U.S. gross domestic product contracted at a 4.8 percent annual rate in the first quarter of 2020, the Commerce Department said Wednesday, marking the first decline since 2014, and the worst quarterly contraction since economic output shrunk 8.4 percent in 2008.
Consumer spending fell at a seasonally-adjusted annual rate of 7.6 percent — its largest decline since the second quarter of 1980 — while health-care spending also notably declined 2.3 percent despite the ongoing coronavirus pandemic, as many hospitals and practices have been forced to fire or furlough workers due to prospective patients canceling or being prohibited from undergoing elective procedures.
Businesses investment also receded, with building expenditures shrinking nearly 10 percent and investment in equipment down 15 percent, while exports dropped 8.7 percent and imports fell by 15.3 percent. The rate of inflation remained low and relatively unchanged at 1.3 percent.
One of the few surges was the housing market, where low mortgage rates helped raise investment by 21 percent. But economists have warned the second quarter could be five to ten times worse for the country, before rebounding later this summer.
“You’re looking at something like minus 20 percent to minus 30 percent in the second quarter,” White House economic adviser Kevin Hassett told CNBC on Monday, calling the pandemic “the biggest shock since the Great Depression. It’s a very grave shock and it’s something we need to take seriously.”

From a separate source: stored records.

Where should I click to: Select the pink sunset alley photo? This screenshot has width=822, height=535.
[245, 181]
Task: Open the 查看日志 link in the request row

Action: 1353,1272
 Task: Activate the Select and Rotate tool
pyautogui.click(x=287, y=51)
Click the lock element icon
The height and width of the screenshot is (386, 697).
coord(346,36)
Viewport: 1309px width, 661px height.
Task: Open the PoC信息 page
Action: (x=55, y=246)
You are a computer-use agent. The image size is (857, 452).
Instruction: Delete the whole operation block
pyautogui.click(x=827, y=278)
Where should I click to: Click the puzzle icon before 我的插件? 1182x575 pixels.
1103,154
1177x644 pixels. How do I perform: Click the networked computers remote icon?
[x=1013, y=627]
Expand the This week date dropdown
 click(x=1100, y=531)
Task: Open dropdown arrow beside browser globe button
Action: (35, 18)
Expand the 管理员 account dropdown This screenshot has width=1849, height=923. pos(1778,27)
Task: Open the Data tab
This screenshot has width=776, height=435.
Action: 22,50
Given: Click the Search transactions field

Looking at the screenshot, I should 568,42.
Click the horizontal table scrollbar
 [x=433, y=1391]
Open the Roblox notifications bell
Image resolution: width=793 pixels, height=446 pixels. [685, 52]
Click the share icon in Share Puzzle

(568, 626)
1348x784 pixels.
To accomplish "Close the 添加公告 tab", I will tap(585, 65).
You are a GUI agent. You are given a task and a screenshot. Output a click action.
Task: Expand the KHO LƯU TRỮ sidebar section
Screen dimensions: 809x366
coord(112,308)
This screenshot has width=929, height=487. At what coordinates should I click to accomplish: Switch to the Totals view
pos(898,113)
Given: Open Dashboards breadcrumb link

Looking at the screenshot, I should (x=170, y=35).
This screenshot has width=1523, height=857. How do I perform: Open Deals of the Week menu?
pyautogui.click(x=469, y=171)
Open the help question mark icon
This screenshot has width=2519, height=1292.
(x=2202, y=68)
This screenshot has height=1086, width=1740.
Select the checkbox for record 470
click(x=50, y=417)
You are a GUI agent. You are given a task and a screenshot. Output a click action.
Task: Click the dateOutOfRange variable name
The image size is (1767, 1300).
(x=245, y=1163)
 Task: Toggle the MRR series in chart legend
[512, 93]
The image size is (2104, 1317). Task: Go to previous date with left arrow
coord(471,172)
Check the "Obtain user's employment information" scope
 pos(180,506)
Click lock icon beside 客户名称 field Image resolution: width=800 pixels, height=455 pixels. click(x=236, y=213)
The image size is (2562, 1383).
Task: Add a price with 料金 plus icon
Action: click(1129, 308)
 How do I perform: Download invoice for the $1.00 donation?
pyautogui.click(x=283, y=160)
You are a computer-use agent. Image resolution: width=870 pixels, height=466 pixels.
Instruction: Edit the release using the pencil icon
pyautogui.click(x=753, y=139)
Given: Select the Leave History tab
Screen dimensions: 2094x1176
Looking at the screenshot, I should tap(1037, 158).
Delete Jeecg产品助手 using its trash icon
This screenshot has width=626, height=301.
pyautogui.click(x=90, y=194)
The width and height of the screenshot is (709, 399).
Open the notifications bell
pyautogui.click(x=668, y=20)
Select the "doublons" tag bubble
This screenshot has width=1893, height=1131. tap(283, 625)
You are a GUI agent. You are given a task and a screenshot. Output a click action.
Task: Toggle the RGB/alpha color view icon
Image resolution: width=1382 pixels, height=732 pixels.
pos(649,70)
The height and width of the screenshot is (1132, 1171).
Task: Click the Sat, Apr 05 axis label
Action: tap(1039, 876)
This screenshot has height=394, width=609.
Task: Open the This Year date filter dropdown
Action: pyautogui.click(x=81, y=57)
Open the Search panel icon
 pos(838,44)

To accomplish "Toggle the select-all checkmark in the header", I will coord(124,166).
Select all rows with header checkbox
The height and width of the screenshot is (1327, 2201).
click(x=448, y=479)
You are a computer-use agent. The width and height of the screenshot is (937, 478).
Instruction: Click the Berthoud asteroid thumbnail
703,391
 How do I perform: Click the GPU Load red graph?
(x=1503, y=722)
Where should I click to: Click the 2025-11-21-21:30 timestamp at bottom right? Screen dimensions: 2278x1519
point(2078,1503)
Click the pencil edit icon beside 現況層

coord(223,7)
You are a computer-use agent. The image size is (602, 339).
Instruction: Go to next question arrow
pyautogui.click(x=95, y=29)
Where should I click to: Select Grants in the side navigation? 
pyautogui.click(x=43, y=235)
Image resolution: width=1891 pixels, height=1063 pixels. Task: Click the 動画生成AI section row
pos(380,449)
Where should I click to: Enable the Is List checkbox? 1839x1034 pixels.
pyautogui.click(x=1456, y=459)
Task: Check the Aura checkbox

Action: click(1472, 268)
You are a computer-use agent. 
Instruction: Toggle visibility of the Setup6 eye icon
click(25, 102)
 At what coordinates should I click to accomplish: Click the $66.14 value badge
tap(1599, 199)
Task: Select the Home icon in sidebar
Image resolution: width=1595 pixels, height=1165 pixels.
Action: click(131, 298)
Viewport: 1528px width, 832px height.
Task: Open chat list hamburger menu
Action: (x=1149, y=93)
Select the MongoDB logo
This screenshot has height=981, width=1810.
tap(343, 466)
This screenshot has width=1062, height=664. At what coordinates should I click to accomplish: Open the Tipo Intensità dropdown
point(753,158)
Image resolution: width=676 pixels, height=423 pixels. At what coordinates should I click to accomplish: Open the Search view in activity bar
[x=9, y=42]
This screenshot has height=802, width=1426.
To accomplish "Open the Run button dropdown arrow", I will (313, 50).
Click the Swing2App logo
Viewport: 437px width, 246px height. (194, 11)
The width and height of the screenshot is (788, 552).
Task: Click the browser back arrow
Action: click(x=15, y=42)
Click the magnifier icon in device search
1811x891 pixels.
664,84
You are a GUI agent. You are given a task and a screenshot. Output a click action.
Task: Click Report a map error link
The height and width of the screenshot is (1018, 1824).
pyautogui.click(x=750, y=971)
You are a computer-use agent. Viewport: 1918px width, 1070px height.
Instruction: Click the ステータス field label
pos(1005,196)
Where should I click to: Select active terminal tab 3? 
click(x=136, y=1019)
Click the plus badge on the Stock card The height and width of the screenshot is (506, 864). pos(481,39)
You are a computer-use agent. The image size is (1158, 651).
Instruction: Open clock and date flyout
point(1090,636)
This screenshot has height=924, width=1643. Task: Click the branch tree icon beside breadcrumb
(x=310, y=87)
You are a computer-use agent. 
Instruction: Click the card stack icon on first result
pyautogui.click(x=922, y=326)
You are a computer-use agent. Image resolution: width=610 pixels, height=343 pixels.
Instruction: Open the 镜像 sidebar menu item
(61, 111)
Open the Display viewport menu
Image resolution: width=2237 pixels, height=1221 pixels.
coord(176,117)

“You’re going to see the economy really bounce back in July, August, September,” Treasury Secretary Steven Mnuchin told Fox News this week. “You’re seeing trillions of dollars that’s making its way into the economy and I think this is going to have a significant impact.”
Last week, the Labor Department reported that over four million Americans had filed for unemployment from April 12-18, bringing the total number of jobless Americans amid coronavirus to 26.5 million, approximately 16 percent of the country’s labor force.